* [ACTIONS TO TAKE]
(1) Answer these questions using the sandbox setup guide:
(a) What persists across tool calls?
(b) Which Python version does the orchestrator host need?
(c) What menu path in the Claude Platform Console creates a self-hosted environment?
(2) Summarize the sandbox setup guide in two sentences.
(3) Carry on the sandbox setup guide from the point where it stops.

Each session gets its own sandbox. Filesystem state persists across tool calls, and idle sandboxes can be paused and resumed on demand.

A reference implementation with the orchestrator, runner, and setup scripts is available on GitHub in both Python and TypeScript.

Prerequisites

A Superserve account and API key
An Anthropic account with environments access
Python 3.12+ or Node.js 22+ on the orchestrator host

Create a self-hosted environment

In the Claude Platform Console: Workspace > Environments > New > Self-hosted. Or create one via the API:

import Anthropic from "@anthropic-ai/sdk"

const client = new Anthropic()
const environment = await client.beta.environments.create({
  name: "superserve",
  config: { type: "self_hosted" },
})
console.log(environment.id)

import anthropic

client = anthropic.Anthropic()

[Records in a dataset]

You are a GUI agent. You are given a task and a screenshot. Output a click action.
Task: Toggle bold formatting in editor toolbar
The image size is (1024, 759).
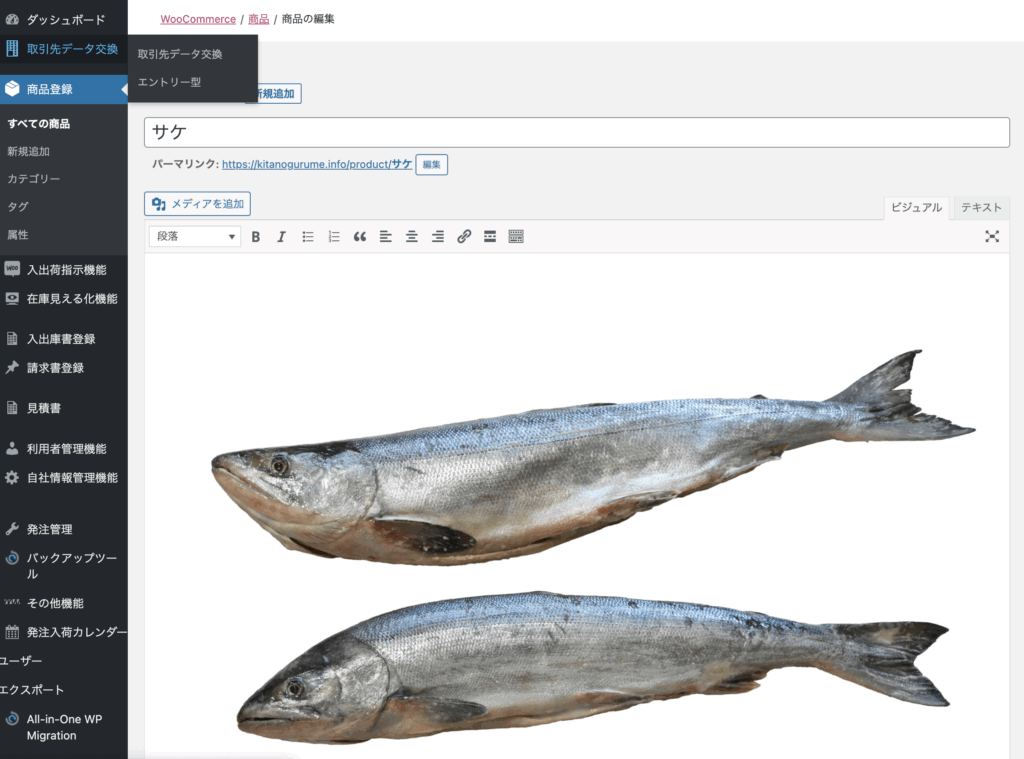click(256, 237)
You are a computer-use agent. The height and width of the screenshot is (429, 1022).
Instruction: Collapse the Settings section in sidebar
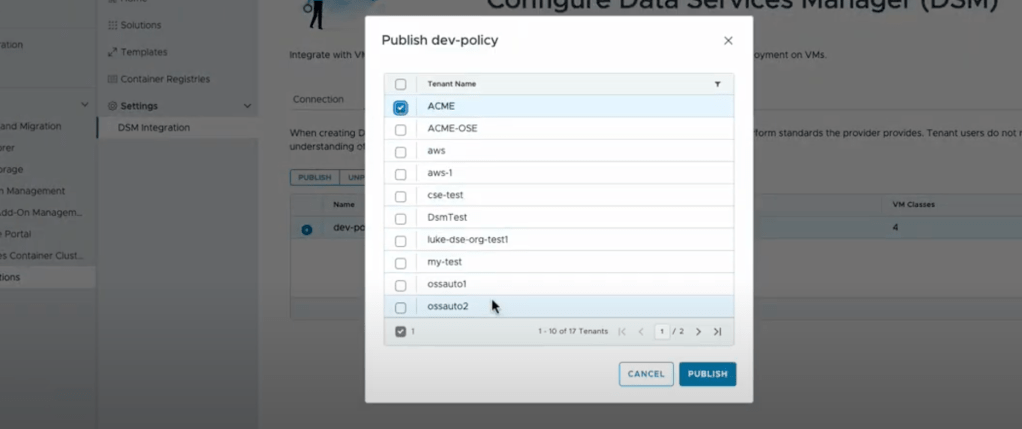click(x=247, y=106)
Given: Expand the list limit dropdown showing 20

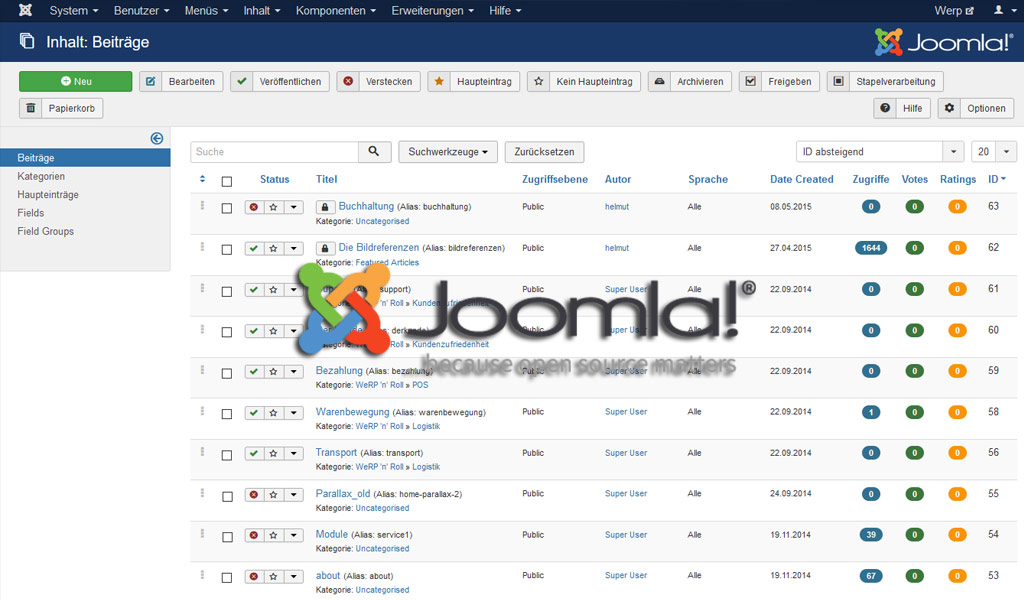Looking at the screenshot, I should point(993,152).
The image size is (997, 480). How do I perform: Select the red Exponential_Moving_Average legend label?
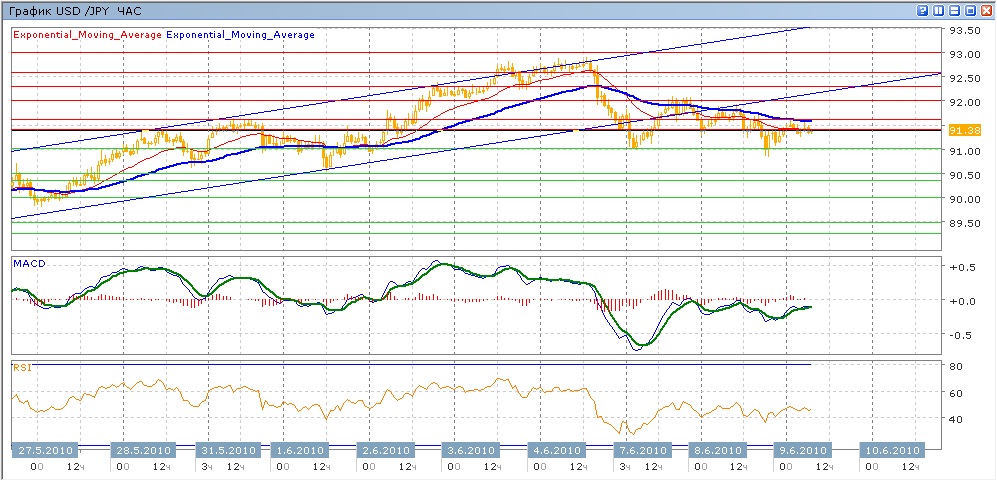coord(87,33)
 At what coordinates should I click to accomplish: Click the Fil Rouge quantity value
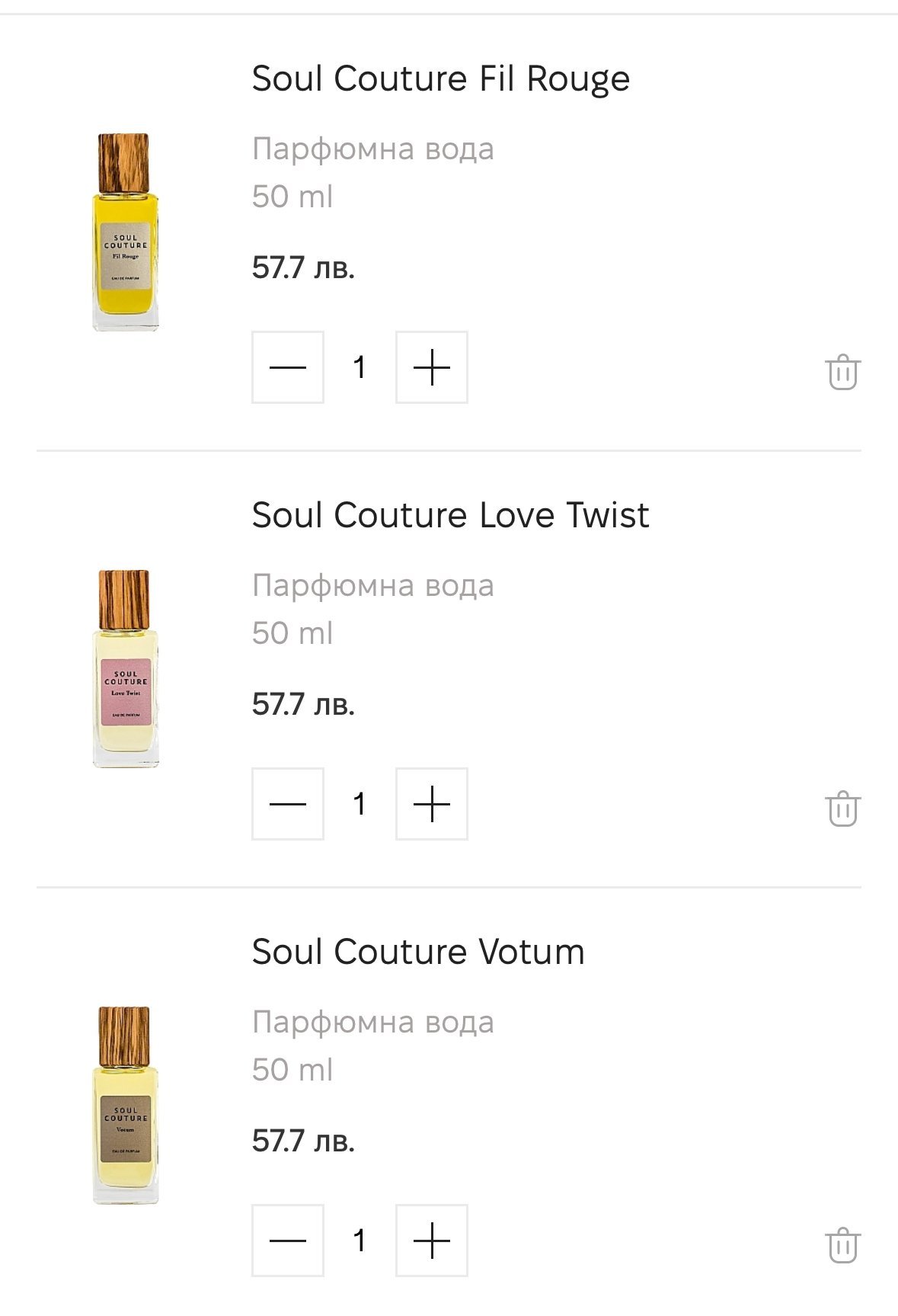click(x=360, y=367)
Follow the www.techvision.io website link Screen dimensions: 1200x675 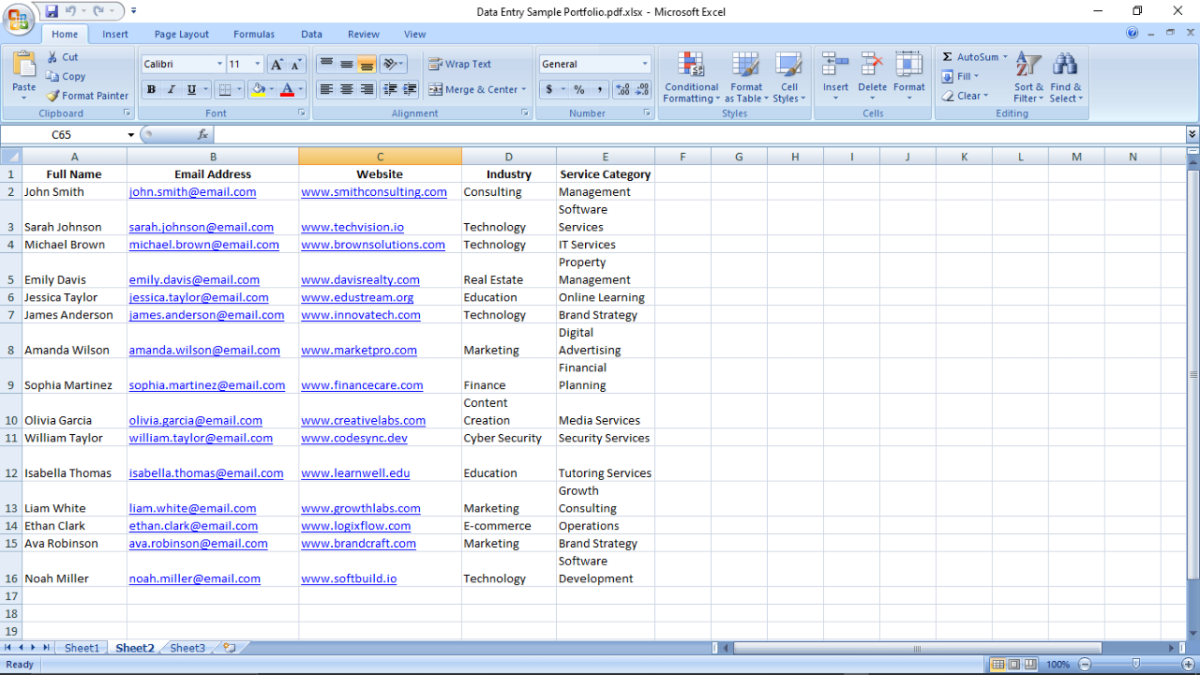[x=352, y=227]
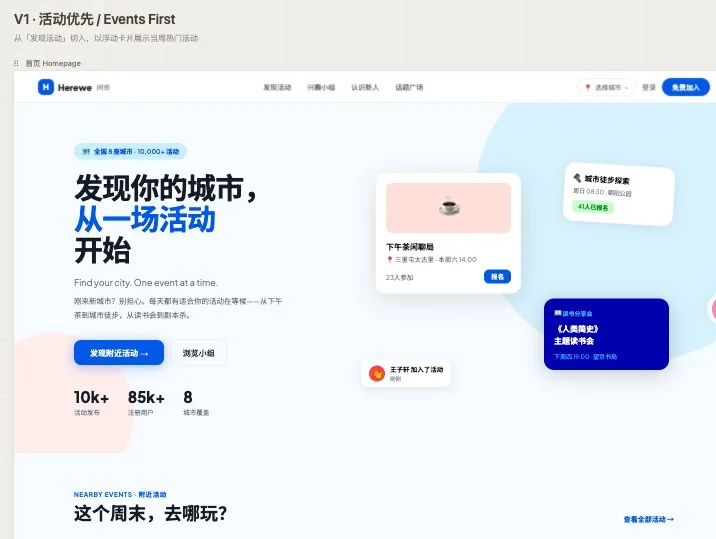Open the 选择城市 dropdown
Screen dimensions: 716x539
tap(608, 88)
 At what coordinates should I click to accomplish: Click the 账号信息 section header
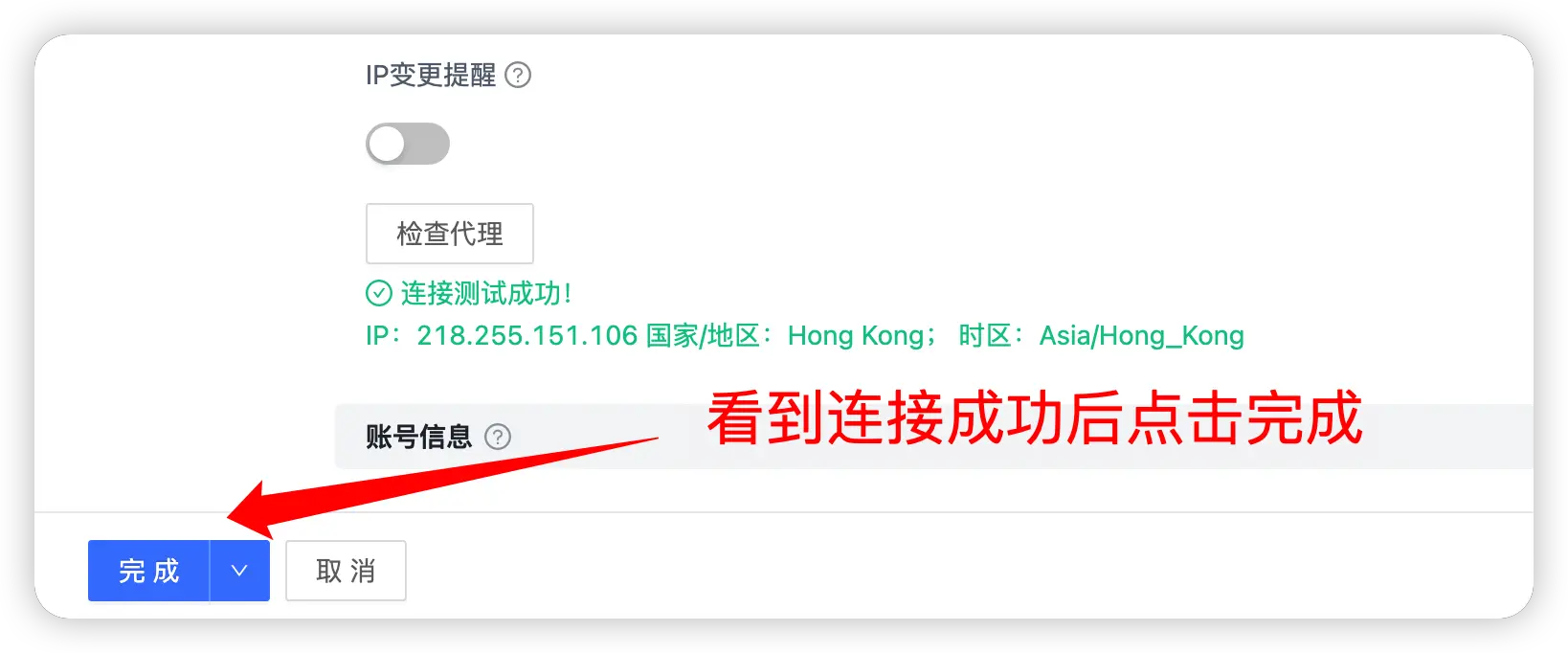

* [RESULTS FOR EACH TASK]
(1)
(a) Filesystem state.
(b) Python 3.12 or later.
(c) Workspace > Environments > New > Self-hosted.

(2) Each session gets its own sandbox whose filesystem state persists across tool calls, and idle sandboxes can be paused and resumed on demand. Setup requires a Superserve account and API key, an Anthropic account with environments access, and Python 3.12+ or Node.js 22+, after which a self-hosted environment is created in the Claude Platform Console or through the API.

(3)
environment = client.beta.environments.create(
    name="superserve",
    config={"type": "self_hosted"},
)
print(environment.id)

Open the environment in the Console and click Generate environment key. Export these values on the host where your orchestrator will run:

export ANTHROPIC_ENVIRONMENT_KEY="sk-ant-oat01-..."
export ANTHROPIC_ENVIRONMENT_ID="env_..."
export SUPERSERVE_API_KEY="ss_live_..."

Create your agent. The same definition works for both cloud and self-hosted - the environment is chosen per session.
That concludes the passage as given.